Sat Essay Question
While the essay on both the ACT and SAT is now optional, many colleges still require a writing score as part of the college application.Preparing for the ACT or SAT essay can be daunting, however, with proper tutoring and guidance, students can achieve strong writing scores that will only help enhance their college applications.Before preparing for the SAT or ACT essay, make sure you know what to expect on each.The SAT and ACT Essays each present new and unique challenges, each the product of a recent redesign that has vastly changed both the look of each writing test as well as the rubric with which a student’s essay is graded.It’s important that students understand this crucial difference, especially those choosing between the SAT and ACT tests.Each prompt presents its own particular challenges and difficulties, and it’s important that the student know what is expected of their writing to achieve the best score possible.It’s all about the “real world”, and it’s no different with the SAT essay test. (Talk about a hand cramp)During these 50 minutes, you’re still only writing one essay.
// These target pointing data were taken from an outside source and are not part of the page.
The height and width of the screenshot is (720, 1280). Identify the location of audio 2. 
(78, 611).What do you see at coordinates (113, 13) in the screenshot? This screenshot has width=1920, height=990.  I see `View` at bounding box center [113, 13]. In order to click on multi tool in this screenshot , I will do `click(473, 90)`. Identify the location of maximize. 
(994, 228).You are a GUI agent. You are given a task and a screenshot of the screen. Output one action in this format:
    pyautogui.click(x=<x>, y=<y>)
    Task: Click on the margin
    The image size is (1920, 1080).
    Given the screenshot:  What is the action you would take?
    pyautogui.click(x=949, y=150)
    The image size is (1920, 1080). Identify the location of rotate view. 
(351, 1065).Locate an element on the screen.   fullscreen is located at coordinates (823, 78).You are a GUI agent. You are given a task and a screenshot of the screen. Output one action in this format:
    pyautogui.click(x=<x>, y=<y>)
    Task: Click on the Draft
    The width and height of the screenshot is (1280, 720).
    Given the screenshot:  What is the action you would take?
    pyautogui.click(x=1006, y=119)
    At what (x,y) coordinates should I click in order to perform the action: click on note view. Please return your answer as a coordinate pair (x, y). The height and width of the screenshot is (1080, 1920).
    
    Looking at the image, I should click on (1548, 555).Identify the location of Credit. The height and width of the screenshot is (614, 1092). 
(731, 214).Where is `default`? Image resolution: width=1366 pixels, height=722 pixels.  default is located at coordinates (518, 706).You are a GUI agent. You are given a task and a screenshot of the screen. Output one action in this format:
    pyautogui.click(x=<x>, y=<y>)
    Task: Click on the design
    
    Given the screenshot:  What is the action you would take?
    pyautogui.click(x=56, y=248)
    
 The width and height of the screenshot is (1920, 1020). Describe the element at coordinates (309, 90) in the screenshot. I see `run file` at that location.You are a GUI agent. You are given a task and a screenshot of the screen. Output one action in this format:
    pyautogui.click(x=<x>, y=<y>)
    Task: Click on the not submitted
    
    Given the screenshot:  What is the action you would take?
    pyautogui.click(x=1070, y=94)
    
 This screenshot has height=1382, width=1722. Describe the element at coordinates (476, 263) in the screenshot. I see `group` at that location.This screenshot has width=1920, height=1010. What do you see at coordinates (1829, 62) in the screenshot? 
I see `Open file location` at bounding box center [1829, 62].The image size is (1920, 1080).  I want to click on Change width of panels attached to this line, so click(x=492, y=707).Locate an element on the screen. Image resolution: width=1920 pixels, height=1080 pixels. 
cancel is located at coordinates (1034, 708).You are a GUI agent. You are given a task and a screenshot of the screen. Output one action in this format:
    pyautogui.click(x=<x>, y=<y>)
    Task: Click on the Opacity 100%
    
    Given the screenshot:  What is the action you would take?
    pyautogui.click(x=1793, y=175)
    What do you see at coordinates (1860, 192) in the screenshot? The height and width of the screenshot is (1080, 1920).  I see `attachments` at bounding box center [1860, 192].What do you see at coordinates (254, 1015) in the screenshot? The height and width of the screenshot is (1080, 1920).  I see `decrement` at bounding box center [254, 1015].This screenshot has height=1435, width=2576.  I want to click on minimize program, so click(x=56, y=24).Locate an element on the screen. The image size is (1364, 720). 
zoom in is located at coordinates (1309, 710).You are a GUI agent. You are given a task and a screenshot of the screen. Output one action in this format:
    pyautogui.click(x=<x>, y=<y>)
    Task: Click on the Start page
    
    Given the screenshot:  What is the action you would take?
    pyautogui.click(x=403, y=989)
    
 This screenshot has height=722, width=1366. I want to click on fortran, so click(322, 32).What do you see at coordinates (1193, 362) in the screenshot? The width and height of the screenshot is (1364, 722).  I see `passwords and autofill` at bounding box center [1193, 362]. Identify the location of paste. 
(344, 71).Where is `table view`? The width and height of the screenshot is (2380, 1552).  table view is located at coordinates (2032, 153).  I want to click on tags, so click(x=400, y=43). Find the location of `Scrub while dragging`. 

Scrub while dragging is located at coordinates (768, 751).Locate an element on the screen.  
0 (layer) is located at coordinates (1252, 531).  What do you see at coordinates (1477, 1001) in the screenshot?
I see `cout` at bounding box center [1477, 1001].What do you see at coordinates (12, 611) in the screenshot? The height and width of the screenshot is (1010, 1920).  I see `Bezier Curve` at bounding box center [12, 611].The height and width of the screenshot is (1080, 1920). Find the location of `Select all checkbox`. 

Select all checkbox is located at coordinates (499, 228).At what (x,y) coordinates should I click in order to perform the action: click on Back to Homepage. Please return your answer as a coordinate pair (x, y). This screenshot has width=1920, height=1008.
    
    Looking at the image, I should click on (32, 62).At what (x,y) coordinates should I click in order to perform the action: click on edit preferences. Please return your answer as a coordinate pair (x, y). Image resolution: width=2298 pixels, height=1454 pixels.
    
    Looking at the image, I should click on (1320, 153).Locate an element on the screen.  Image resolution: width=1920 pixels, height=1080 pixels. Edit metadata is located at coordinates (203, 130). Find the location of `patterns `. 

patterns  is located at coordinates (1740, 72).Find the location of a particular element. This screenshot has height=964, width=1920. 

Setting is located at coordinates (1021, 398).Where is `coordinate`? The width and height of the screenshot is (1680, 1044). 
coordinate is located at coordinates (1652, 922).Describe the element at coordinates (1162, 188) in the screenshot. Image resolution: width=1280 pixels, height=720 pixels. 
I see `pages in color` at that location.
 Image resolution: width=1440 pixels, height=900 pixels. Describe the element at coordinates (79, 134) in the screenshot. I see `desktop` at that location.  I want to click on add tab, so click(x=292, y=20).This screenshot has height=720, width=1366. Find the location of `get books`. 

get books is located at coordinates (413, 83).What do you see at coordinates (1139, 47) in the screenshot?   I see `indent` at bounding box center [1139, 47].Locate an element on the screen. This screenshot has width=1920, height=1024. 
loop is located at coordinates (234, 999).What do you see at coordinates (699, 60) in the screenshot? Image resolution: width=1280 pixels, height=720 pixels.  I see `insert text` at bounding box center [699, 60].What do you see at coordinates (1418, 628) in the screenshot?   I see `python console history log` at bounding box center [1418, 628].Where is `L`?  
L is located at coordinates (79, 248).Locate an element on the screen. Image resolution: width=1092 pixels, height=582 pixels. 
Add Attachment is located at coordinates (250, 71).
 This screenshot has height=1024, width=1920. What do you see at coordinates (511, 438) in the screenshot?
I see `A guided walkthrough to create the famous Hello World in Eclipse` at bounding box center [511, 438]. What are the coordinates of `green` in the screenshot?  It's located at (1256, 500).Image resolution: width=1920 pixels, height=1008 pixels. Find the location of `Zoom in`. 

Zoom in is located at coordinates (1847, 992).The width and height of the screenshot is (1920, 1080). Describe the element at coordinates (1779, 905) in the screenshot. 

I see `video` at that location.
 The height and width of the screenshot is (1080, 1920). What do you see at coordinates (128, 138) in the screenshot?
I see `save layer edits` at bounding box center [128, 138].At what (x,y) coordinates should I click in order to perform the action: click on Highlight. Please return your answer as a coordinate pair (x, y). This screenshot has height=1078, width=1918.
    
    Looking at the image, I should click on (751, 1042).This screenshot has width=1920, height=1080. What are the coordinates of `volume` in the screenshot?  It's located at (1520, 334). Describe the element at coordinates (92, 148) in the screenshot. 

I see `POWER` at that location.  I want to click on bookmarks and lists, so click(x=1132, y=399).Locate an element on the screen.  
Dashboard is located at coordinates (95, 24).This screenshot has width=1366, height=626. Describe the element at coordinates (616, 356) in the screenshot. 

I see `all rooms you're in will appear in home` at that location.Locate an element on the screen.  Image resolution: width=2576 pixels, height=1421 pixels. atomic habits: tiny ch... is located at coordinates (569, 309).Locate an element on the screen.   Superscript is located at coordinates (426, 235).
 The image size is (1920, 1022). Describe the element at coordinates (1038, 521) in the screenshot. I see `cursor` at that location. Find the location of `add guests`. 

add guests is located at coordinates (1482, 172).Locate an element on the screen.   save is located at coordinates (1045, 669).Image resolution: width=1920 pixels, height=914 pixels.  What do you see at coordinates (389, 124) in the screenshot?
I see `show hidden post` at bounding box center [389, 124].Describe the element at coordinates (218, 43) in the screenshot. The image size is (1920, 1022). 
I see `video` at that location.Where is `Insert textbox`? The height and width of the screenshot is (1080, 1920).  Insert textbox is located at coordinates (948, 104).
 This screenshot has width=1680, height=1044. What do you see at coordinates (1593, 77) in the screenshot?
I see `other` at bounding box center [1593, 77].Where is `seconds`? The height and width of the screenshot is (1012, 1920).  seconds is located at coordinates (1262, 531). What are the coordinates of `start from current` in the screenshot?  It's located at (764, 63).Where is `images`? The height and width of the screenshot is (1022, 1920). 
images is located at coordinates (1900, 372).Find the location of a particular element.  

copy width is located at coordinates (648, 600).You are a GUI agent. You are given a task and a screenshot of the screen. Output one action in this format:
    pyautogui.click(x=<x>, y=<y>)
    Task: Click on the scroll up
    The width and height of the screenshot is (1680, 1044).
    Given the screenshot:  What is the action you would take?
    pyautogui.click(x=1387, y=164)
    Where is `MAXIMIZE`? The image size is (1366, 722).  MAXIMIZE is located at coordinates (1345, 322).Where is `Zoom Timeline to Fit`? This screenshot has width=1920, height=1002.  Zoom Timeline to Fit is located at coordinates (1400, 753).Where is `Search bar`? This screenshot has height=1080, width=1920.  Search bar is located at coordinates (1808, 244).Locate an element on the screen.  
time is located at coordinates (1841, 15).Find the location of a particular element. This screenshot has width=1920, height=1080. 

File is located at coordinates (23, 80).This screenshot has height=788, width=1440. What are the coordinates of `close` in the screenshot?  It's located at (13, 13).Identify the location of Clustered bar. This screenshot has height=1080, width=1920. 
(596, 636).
Even though the essay is optional on both exams, many colleges still require an SAT or ACT essay or writing score in order to be considered for admission.If you have read my other articles about the pieces of the new SAT, you’ve probably noticed a trend.The test sections have all been redone to reflect a “college assignment” kind of feel. The previous version of the SAT had a required essay component that you only had 25 minutes to complete.For more information on our tutoring and SAT and ACT test prep services, fill out the form below. In 50 minutes, you'll be required to read a text and write a logical, well-constructed analysis of the author's argument.The SAT Essay No other SAT section has been transformed to the extent the SAT Essay has in the recent redesign.The new SAT Essay is a lengthy and uniquely challenging section.The new SAT Essay section presents an extended piece of nonfiction prose, often times an article excerpted from the likes of or a Condé Nast publication, ranging between 650-800 words, then asks the student to write a five-paragraph essay that identifies, explains, and evaluates the stylistic, rhetorical, and logical elements of the text that contribute to its meaning – all in the span of 50 minutes.All the prompts stick to the following template: “Write an essay in which you explain how [the author’s name] builds an argument to persuade his/her audience…your essay should not explain whether or not you agree with [the author’s] claims, but rather explain how [the author] builds an argument to persuade his/her audience.”The SAT prompt does not ask for the student’s opinion on the passage, it tests for how well the student understands the passage’s argument and how the author makes the argument.We’ll first look at the basics of the ACT essay, how it is graded, and how best to strategize before moving our discussion to the SAT essay.The ACT Essay The ACT writing test is a 40-minute essay that not only measures writing skills, but also reading and pre-writing skills, which include brainstorming ideas and outlining an essay structure.